**WHAT THIS TASK INVOLVES**
Format the lines of the records below as a Markdown table with the columns Row and Line, leaving out any blank lines. Number the rows in order under Row and put each line's text under Line.
** Start of GIVEN DATA **
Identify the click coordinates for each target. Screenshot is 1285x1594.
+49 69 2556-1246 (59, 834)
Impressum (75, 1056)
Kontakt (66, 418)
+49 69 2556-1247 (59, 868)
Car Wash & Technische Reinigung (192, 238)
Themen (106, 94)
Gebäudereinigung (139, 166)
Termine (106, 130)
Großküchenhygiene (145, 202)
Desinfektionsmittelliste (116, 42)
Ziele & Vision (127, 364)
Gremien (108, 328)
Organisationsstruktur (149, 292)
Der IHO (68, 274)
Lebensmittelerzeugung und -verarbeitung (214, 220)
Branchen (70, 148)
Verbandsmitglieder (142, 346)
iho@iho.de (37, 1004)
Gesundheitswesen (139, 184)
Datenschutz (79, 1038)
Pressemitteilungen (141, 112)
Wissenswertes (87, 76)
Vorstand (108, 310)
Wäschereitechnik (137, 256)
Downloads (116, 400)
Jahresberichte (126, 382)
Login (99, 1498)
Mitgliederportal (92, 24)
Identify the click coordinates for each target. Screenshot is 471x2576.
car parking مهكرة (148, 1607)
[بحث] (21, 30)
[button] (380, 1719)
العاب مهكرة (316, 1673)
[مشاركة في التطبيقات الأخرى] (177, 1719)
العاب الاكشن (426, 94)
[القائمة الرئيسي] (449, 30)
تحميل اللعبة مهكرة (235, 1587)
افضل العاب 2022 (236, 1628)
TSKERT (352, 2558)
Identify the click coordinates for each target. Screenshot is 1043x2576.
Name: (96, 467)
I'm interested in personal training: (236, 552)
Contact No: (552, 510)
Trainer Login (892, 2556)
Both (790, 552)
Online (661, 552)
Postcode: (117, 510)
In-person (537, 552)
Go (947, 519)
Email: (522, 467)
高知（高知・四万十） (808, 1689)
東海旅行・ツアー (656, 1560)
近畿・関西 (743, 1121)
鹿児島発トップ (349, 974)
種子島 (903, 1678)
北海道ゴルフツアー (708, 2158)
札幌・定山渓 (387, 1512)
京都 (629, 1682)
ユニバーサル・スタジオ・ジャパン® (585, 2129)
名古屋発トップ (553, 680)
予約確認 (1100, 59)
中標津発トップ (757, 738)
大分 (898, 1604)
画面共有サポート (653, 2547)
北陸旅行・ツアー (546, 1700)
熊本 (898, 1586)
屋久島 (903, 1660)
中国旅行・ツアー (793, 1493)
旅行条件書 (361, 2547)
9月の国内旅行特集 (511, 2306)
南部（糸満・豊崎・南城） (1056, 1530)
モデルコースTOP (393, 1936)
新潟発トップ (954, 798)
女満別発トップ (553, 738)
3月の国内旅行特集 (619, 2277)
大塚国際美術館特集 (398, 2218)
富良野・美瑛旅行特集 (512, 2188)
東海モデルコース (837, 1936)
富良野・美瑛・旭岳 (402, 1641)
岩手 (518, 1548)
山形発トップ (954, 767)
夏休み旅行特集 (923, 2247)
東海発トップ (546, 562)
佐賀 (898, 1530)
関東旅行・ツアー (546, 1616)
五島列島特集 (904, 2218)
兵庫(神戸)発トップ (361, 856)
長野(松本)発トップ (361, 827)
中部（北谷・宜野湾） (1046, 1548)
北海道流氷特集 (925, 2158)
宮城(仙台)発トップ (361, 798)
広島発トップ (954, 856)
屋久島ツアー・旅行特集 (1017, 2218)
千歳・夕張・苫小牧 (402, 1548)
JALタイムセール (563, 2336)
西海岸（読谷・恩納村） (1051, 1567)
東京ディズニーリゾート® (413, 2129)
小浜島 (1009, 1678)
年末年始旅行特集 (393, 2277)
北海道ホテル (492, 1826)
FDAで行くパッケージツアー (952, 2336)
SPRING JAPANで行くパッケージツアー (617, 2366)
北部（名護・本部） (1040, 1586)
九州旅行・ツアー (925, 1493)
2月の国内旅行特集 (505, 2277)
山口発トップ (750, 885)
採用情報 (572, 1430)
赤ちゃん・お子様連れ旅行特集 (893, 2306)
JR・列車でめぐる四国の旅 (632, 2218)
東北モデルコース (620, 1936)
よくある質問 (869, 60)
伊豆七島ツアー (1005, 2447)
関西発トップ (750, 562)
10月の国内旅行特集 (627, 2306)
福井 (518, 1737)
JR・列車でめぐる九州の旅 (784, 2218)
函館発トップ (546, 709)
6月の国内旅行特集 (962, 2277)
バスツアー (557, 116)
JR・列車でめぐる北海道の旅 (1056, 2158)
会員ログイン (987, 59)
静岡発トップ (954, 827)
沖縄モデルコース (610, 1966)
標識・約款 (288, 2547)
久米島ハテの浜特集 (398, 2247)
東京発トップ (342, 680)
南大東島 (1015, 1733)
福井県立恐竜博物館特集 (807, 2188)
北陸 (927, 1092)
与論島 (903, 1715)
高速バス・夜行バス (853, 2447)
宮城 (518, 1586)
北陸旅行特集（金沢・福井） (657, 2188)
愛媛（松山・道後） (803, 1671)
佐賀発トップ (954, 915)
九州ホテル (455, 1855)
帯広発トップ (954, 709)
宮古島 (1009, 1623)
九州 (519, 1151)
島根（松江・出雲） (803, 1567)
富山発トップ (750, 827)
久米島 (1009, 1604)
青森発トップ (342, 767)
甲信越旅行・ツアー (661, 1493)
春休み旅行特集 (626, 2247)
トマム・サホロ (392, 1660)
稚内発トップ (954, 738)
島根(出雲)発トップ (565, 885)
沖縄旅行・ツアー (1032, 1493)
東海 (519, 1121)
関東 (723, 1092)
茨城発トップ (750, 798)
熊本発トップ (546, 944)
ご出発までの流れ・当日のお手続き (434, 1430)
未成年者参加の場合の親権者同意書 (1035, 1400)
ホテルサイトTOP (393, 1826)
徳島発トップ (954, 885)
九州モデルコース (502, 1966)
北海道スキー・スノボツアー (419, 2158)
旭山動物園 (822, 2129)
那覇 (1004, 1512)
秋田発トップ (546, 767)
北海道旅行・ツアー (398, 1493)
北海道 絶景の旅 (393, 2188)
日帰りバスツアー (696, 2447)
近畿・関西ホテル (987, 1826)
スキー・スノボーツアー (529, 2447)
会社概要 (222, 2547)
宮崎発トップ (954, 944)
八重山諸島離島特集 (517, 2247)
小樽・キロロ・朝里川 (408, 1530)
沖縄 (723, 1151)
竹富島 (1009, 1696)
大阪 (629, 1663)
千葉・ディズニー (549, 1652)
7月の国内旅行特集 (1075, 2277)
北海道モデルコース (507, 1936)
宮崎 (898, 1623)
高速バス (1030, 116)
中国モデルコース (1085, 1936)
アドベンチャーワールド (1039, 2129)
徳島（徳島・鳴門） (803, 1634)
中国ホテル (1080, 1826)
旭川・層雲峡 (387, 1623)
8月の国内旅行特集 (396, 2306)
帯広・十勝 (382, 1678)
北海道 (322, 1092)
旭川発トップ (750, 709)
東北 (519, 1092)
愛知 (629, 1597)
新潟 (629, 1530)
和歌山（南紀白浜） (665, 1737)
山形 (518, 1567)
** End of GIVEN DATA **
**IN RESPONSE**
| Row | Line |
|---|---|
| 1 | Identify the click coordinates for each target. Screenshot is 1285x1594. |
| 2 | +49 69 2556-1246 (59, 834) |
| 3 | Impressum (75, 1056) |
| 4 | Kontakt (66, 418) |
| 5 | +49 69 2556-1247 (59, 868) |
| 6 | Car Wash & Technische Reinigung (192, 238) |
| 7 | Themen (106, 94) |
| 8 | Gebäudereinigung (139, 166) |
| 9 | Termine (106, 130) |
| 10 | Großküchenhygiene (145, 202) |
| 11 | Desinfektionsmittelliste (116, 42) |
| 12 | Ziele & Vision (127, 364) |
| 13 | Gremien (108, 328) |
| 14 | Organisationsstruktur (149, 292) |
| 15 | Der IHO (68, 274) |
| 16 | Lebensmittelerzeugung und -verarbeitung (214, 220) |
| 17 | Branchen (70, 148) |
| 18 | Verbandsmitglieder (142, 346) |
| 19 | iho@iho.de (37, 1004) |
| 20 | Gesundheitswesen (139, 184) |
| 21 | Datenschutz (79, 1038) |
| 22 | Pressemitteilungen (141, 112) |
| 23 | Wissenswertes (87, 76) |
| 24 | Vorstand (108, 310) |
| 25 | Wäschereitechnik (137, 256) |
| 26 | Downloads (116, 400) |
| 27 | Jahresberichte (126, 382) |
| 28 | Login (99, 1498) |
| 29 | Mitgliederportal (92, 24) |
| 30 | Identify the click coordinates for each target. Screenshot is 471x2576. |
| 31 | car parking مهكرة (148, 1607) |
| 32 | [بحث] (21, 30) |
| 33 | [button] (380, 1719) |
| 34 | العاب مهكرة (316, 1673) |
| 35 | [مشاركة في التطبيقات الأخرى] (177, 1719) |
| 36 | العاب الاكشن (426, 94) |
| 37 | [القائمة الرئيسي] (449, 30) |
| 38 | تحميل اللعبة مهكرة (235, 1587) |
| 39 | افضل العاب 2022 (236, 1628) |
| 40 | TSKERT (352, 2558) |
| 41 | Identify the click coordinates for each target. Screenshot is 1043x2576. |
| 42 | Name: (96, 467) |
| 43 | I'm interested in personal training: (236, 552) |
| 44 | Contact No: (552, 510) |
| 45 | Trainer Login (892, 2556) |
| 46 | Both (790, 552) |
| 47 | Online (661, 552) |
| 48 | Postcode: (117, 510) |
| 49 | In-person (537, 552) |
| 50 | Go (947, 519) |
| 51 | Email: (522, 467) |
| 52 | 高知（高知・四万十） (808, 1689) |
| 53 | 東海旅行・ツアー (656, 1560) |
| 54 | 近畿・関西 (743, 1121) |
| 55 | 鹿児島発トップ (349, 974) |
| 56 | 種子島 (903, 1678) |
| 57 | 北海道ゴルフツアー (708, 2158) |
| 58 | 札幌・定山渓 (387, 1512) |
| 59 | 京都 (629, 1682) |
| 60 | ユニバーサル・スタジオ・ジャパン® (585, 2129) |
| 61 | 名古屋発トップ (553, 680) |
| 62 | 予約確認 (1100, 59) |
| 63 | 中標津発トップ (757, 738) |
| 64 | 大分 (898, 1604) |
| 65 | 画面共有サポート (653, 2547) |
| 66 | 北陸旅行・ツアー (546, 1700) |
| 67 | 熊本 (898, 1586) |
| 68 | 屋久島 (903, 1660) |
| 69 | 中国旅行・ツアー (793, 1493) |
| 70 | 旅行条件書 (361, 2547) |
| 71 | 9月の国内旅行特集 (511, 2306) |
| 72 | 南部（糸満・豊崎・南城） (1056, 1530) |
| 73 | モデルコースTOP (393, 1936) |
| 74 | 新潟発トップ (954, 798) |
| 75 | 女満別発トップ (553, 738) |
| 76 | 3月の国内旅行特集 (619, 2277) |
| 77 | 大塚国際美術館特集 (398, 2218) |
| 78 | 富良野・美瑛旅行特集 (512, 2188) |
| 79 | 東海モデルコース (837, 1936) |
| 80 | 富良野・美瑛・旭岳 (402, 1641) |
| 81 | 岩手 (518, 1548) |
| 82 | 山形発トップ (954, 767) |
| 83 | 夏休み旅行特集 (923, 2247) |
| 84 | 東海発トップ (546, 562) |
| 85 | 佐賀 (898, 1530) |
| 86 | 関東旅行・ツアー (546, 1616) |
| 87 | 五島列島特集 (904, 2218) |
| 88 | 兵庫(神戸)発トップ (361, 856) |
| 89 | 長野(松本)発トップ (361, 827) |
| 90 | 中部（北谷・宜野湾） (1046, 1548) |
| 91 | 北海道流氷特集 (925, 2158) |
| 92 | 宮城(仙台)発トップ (361, 798) |
| 93 | 広島発トップ (954, 856) |
| 94 | 屋久島ツアー・旅行特集 (1017, 2218) |
| 95 | 千歳・夕張・苫小牧 (402, 1548) |
| 96 | JALタイムセール (563, 2336) |
| 97 | 西海岸（読谷・恩納村） (1051, 1567) |
| 98 | 東京ディズニーリゾート® (413, 2129) |
| 99 | 小浜島 (1009, 1678) |
| 100 | 年末年始旅行特集 (393, 2277) |
| 101 | 北海道ホテル (492, 1826) |
| 102 | FDAで行くパッケージツアー (952, 2336) |
| 103 | SPRING JAPANで行くパッケージツアー (617, 2366) |
| 104 | 北部（名護・本部） (1040, 1586) |
| 105 | 九州旅行・ツアー (925, 1493) |
| 106 | 2月の国内旅行特集 (505, 2277) |
| 107 | 山口発トップ (750, 885) |
| 108 | 採用情報 (572, 1430) |
| 109 | 赤ちゃん・お子様連れ旅行特集 (893, 2306) |
| 110 | JR・列車でめぐる四国の旅 (632, 2218) |
| 111 | 東北モデルコース (620, 1936) |
| 112 | よくある質問 (869, 60) |
| 113 | 伊豆七島ツアー (1005, 2447) |
| 114 | 関西発トップ (750, 562) |
| 115 | 10月の国内旅行特集 (627, 2306) |
| 116 | 福井 (518, 1737) |
| 117 | JR・列車でめぐる九州の旅 (784, 2218) |
| 118 | 函館発トップ (546, 709) |
| 119 | 6月の国内旅行特集 (962, 2277) |
| 120 | バスツアー (557, 116) |
| 121 | JR・列車でめぐる北海道の旅 (1056, 2158) |
| 122 | 会員ログイン (987, 59) |
| 123 | 静岡発トップ (954, 827) |
| 124 | 沖縄モデルコース (610, 1966) |
| 125 | 標識・約款 (288, 2547) |
| 126 | 久米島ハテの浜特集 (398, 2247) |
| 127 | 東京発トップ (342, 680) |
| 128 | 南大東島 (1015, 1733) |
| 129 | 福井県立恐竜博物館特集 (807, 2188) |
| 130 | 北陸 (927, 1092) |
| 131 | 与論島 (903, 1715) |
| 132 | 高速バス・夜行バス (853, 2447) |
| 133 | 宮城 (518, 1586) |
| 134 | 北陸旅行特集（金沢・福井） (657, 2188) |
| 135 | 愛媛（松山・道後） (803, 1671) |
| 136 | 佐賀発トップ (954, 915) |
| 137 | 九州ホテル (455, 1855) |
| 138 | 帯広発トップ (954, 709) |
| 139 | 宮古島 (1009, 1623) |
| 140 | 九州 (519, 1151) |
| 141 | 島根（松江・出雲） (803, 1567) |
| 142 | 富山発トップ (750, 827) |
| 143 | 久米島 (1009, 1604) |
| 144 | 青森発トップ (342, 767) |
| 145 | 甲信越旅行・ツアー (661, 1493) |
| 146 | 春休み旅行特集 (626, 2247) |
| 147 | トマム・サホロ (392, 1660) |
| 148 | 稚内発トップ (954, 738) |
| 149 | 島根(出雲)発トップ (565, 885) |
| 150 | 沖縄旅行・ツアー (1032, 1493) |
| 151 | 東海 (519, 1121) |
| 152 | 関東 (723, 1092) |
| 153 | 茨城発トップ (750, 798) |
| 154 | 熊本発トップ (546, 944) |
| 155 | ご出発までの流れ・当日のお手続き (434, 1430) |
| 156 | 未成年者参加の場合の親権者同意書 (1035, 1400) |
| 157 | ホテルサイトTOP (393, 1826) |
| 158 | 徳島発トップ (954, 885) |
| 159 | 九州モデルコース (502, 1966) |
| 160 | 北海道スキー・スノボツアー (419, 2158) |
| 161 | 旭山動物園 (822, 2129) |
| 162 | 那覇 (1004, 1512) |
| 163 | 秋田発トップ (546, 767) |
| 164 | 北海道旅行・ツアー (398, 1493) |
| 165 | 北海道 絶景の旅 (393, 2188) |
| 166 | 日帰りバスツアー (696, 2447) |
| 167 | 近畿・関西ホテル (987, 1826) |
| 168 | スキー・スノボーツアー (529, 2447) |
| 169 | 会社概要 (222, 2547) |
| 170 | 宮崎発トップ (954, 944) |
| 171 | 八重山諸島離島特集 (517, 2247) |
| 172 | 小樽・キロロ・朝里川 (408, 1530) |
| 173 | 沖縄 (723, 1151) |
| 174 | 竹富島 (1009, 1696) |
| 175 | 大阪 (629, 1663) |
| 176 | 千葉・ディズニー (549, 1652) |
| 177 | 7月の国内旅行特集 (1075, 2277) |
| 178 | 北海道モデルコース (507, 1936) |
| 179 | 宮崎 (898, 1623) |
| 180 | 高速バス (1030, 116) |
| 181 | 中国モデルコース (1085, 1936) |
| 182 | アドベンチャーワールド (1039, 2129) |
| 183 | 徳島（徳島・鳴門） (803, 1634) |
| 184 | 中国ホテル (1080, 1826) |
| 185 | 旭川・層雲峡 (387, 1623) |
| 186 | 8月の国内旅行特集 (396, 2306) |
| 187 | 帯広・十勝 (382, 1678) |
| 188 | 北海道 (322, 1092) |
| 189 | 旭川発トップ (750, 709) |
| 190 | 東北 (519, 1092) |
| 191 | 愛知 (629, 1597) |
| 192 | 新潟 (629, 1530) |
| 193 | 和歌山（南紀白浜） (665, 1737) |
| 194 | 山形 (518, 1567) |